Description of the task:
Each record below must be returned exactly, with no line left out.

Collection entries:
- - -

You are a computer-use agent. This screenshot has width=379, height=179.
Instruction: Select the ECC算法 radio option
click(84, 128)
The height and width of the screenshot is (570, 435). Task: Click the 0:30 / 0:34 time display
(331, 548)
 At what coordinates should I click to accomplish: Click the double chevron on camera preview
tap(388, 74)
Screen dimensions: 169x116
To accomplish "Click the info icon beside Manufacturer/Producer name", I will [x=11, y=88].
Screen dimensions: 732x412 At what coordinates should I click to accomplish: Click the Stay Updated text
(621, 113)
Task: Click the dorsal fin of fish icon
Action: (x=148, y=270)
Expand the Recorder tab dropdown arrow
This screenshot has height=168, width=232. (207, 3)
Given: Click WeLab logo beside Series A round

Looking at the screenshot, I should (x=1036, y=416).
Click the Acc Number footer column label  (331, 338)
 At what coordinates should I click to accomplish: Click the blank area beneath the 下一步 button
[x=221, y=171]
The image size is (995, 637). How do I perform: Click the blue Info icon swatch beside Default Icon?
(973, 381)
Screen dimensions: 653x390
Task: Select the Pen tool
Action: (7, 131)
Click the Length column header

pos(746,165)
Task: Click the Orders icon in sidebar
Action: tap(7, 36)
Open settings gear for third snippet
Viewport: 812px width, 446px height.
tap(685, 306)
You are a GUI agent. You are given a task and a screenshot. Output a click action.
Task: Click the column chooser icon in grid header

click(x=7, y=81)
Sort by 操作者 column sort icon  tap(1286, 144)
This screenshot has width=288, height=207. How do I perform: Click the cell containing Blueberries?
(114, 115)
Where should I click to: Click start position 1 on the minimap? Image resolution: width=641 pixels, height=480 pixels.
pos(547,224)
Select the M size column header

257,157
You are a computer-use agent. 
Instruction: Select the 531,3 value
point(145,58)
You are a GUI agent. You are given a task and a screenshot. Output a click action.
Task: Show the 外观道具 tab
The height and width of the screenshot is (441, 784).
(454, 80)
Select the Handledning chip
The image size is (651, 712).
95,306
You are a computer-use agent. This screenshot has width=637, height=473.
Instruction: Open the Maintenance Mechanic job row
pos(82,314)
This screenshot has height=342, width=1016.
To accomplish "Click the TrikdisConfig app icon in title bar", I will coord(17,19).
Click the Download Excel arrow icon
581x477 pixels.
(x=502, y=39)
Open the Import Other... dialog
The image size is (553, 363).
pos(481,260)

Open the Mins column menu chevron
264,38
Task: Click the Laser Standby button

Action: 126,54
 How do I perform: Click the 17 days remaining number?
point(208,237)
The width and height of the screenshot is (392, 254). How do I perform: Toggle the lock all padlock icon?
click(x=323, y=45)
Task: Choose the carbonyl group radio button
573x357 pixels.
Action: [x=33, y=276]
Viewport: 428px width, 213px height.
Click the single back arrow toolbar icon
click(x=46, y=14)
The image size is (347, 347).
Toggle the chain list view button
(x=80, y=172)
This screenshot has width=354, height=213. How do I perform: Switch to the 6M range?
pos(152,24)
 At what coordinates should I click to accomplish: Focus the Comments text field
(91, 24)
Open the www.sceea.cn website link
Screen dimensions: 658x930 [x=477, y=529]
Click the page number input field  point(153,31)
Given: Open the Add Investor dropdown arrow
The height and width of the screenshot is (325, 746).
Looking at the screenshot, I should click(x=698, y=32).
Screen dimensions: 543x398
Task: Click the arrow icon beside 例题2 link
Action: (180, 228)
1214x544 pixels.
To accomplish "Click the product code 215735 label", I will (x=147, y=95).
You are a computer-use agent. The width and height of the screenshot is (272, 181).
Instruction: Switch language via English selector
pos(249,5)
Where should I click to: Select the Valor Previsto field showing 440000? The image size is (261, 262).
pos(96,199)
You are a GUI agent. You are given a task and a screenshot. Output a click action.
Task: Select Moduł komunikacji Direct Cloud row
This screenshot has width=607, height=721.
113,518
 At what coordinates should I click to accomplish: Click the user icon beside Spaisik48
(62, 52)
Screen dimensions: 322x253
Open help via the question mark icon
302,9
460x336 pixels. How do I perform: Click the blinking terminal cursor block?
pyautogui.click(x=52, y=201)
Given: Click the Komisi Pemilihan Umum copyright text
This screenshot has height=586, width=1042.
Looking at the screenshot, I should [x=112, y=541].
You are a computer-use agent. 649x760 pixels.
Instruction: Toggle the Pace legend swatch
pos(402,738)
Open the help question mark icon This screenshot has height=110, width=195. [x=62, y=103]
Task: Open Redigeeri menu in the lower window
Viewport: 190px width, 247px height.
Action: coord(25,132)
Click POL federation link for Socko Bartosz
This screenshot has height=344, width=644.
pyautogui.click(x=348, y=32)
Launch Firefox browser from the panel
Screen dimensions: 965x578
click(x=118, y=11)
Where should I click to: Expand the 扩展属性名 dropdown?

- - -

Solution to this problem:
You are a computer-use agent. This screenshot has width=379, height=179.
Instruction: Select the ECC算法 radio option
click(84, 128)
The height and width of the screenshot is (570, 435). Task: Click the 0:30 / 0:34 time display
(331, 548)
 At what coordinates should I click to accomplish: Click the double chevron on camera preview
tap(388, 74)
Screen dimensions: 169x116
To accomplish "Click the info icon beside Manufacturer/Producer name", I will [x=11, y=88].
Screen dimensions: 732x412 At what coordinates should I click to accomplish: Click the Stay Updated text
(621, 113)
Task: Click the dorsal fin of fish icon
Action: (x=148, y=270)
Expand the Recorder tab dropdown arrow
This screenshot has height=168, width=232. (207, 3)
Given: Click WeLab logo beside Series A round

Looking at the screenshot, I should (x=1036, y=416).
Click the Acc Number footer column label  (331, 338)
 At what coordinates should I click to accomplish: Click the blank area beneath the 下一步 button
[x=221, y=171]
The image size is (995, 637). How do I perform: Click the blue Info icon swatch beside Default Icon?
(973, 381)
Screen dimensions: 653x390
Task: Select the Pen tool
Action: (7, 131)
Click the Length column header

pos(746,165)
Task: Click the Orders icon in sidebar
Action: tap(7, 36)
Open settings gear for third snippet
Viewport: 812px width, 446px height.
tap(685, 306)
You are a GUI agent. You are given a task and a screenshot. Output a click action.
Task: Click the column chooser icon in grid header

click(x=7, y=81)
Sort by 操作者 column sort icon  tap(1286, 144)
This screenshot has width=288, height=207. How do I perform: Click the cell containing Blueberries?
(114, 115)
Where should I click to: Click start position 1 on the minimap? Image resolution: width=641 pixels, height=480 pixels.
pos(547,224)
Select the M size column header

257,157
You are a computer-use agent. 
Instruction: Select the 531,3 value
point(145,58)
You are a GUI agent. You are given a task and a screenshot. Output a click action.
Task: Show the 外观道具 tab
The height and width of the screenshot is (441, 784).
(454, 80)
Select the Handledning chip
The image size is (651, 712).
95,306
You are a computer-use agent. This screenshot has width=637, height=473.
Instruction: Open the Maintenance Mechanic job row
pos(82,314)
This screenshot has height=342, width=1016.
To accomplish "Click the TrikdisConfig app icon in title bar", I will coord(17,19).
Click the Download Excel arrow icon
581x477 pixels.
(x=502, y=39)
Open the Import Other... dialog
The image size is (553, 363).
pos(481,260)

Open the Mins column menu chevron
264,38
Task: Click the Laser Standby button

Action: 126,54
 How do I perform: Click the 17 days remaining number?
point(208,237)
The width and height of the screenshot is (392, 254). How do I perform: Toggle the lock all padlock icon?
click(x=323, y=45)
Task: Choose the carbonyl group radio button
573x357 pixels.
Action: [x=33, y=276]
Viewport: 428px width, 213px height.
Click the single back arrow toolbar icon
click(x=46, y=14)
The image size is (347, 347).
Toggle the chain list view button
(x=80, y=172)
This screenshot has width=354, height=213. How do I perform: Switch to the 6M range?
pos(152,24)
 At what coordinates should I click to accomplish: Focus the Comments text field
(91, 24)
Open the www.sceea.cn website link
Screen dimensions: 658x930 [x=477, y=529]
Click the page number input field  point(153,31)
Given: Open the Add Investor dropdown arrow
The height and width of the screenshot is (325, 746).
Looking at the screenshot, I should click(x=698, y=32).
Screen dimensions: 543x398
Task: Click the arrow icon beside 例题2 link
Action: (180, 228)
1214x544 pixels.
To accomplish "Click the product code 215735 label", I will (x=147, y=95).
You are a computer-use agent. The width and height of the screenshot is (272, 181).
Instruction: Switch language via English selector
pos(249,5)
Where should I click to: Select the Valor Previsto field showing 440000? The image size is (261, 262).
pos(96,199)
You are a GUI agent. You are given a task and a screenshot. Output a click action.
Task: Select Moduł komunikacji Direct Cloud row
This screenshot has width=607, height=721.
113,518
 At what coordinates should I click to accomplish: Click the user icon beside Spaisik48
(62, 52)
Screen dimensions: 322x253
Open help via the question mark icon
302,9
460x336 pixels. How do I perform: Click the blinking terminal cursor block?
pyautogui.click(x=52, y=201)
Given: Click the Komisi Pemilihan Umum copyright text
This screenshot has height=586, width=1042.
Looking at the screenshot, I should [x=112, y=541].
You are a computer-use agent. 649x760 pixels.
Instruction: Toggle the Pace legend swatch
pos(402,738)
Open the help question mark icon This screenshot has height=110, width=195. [x=62, y=103]
Task: Open Redigeeri menu in the lower window
Viewport: 190px width, 247px height.
Action: coord(25,132)
Click POL federation link for Socko Bartosz
This screenshot has height=344, width=644.
pyautogui.click(x=348, y=32)
Launch Firefox browser from the panel
Screen dimensions: 965x578
click(x=118, y=11)
Where should I click to: Expand the 扩展属性名 dropdown?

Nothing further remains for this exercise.